▸ **What is required**
Print the data exactly as it appears, keeping every word.

--- --- ---

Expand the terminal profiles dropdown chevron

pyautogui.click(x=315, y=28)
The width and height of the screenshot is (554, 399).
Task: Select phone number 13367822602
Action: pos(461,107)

--- --- ---

▸ **Task answer**
Expand the terminal profiles dropdown chevron

pyautogui.click(x=315, y=28)
The width and height of the screenshot is (554, 399).
Task: Select phone number 13367822602
Action: pos(461,107)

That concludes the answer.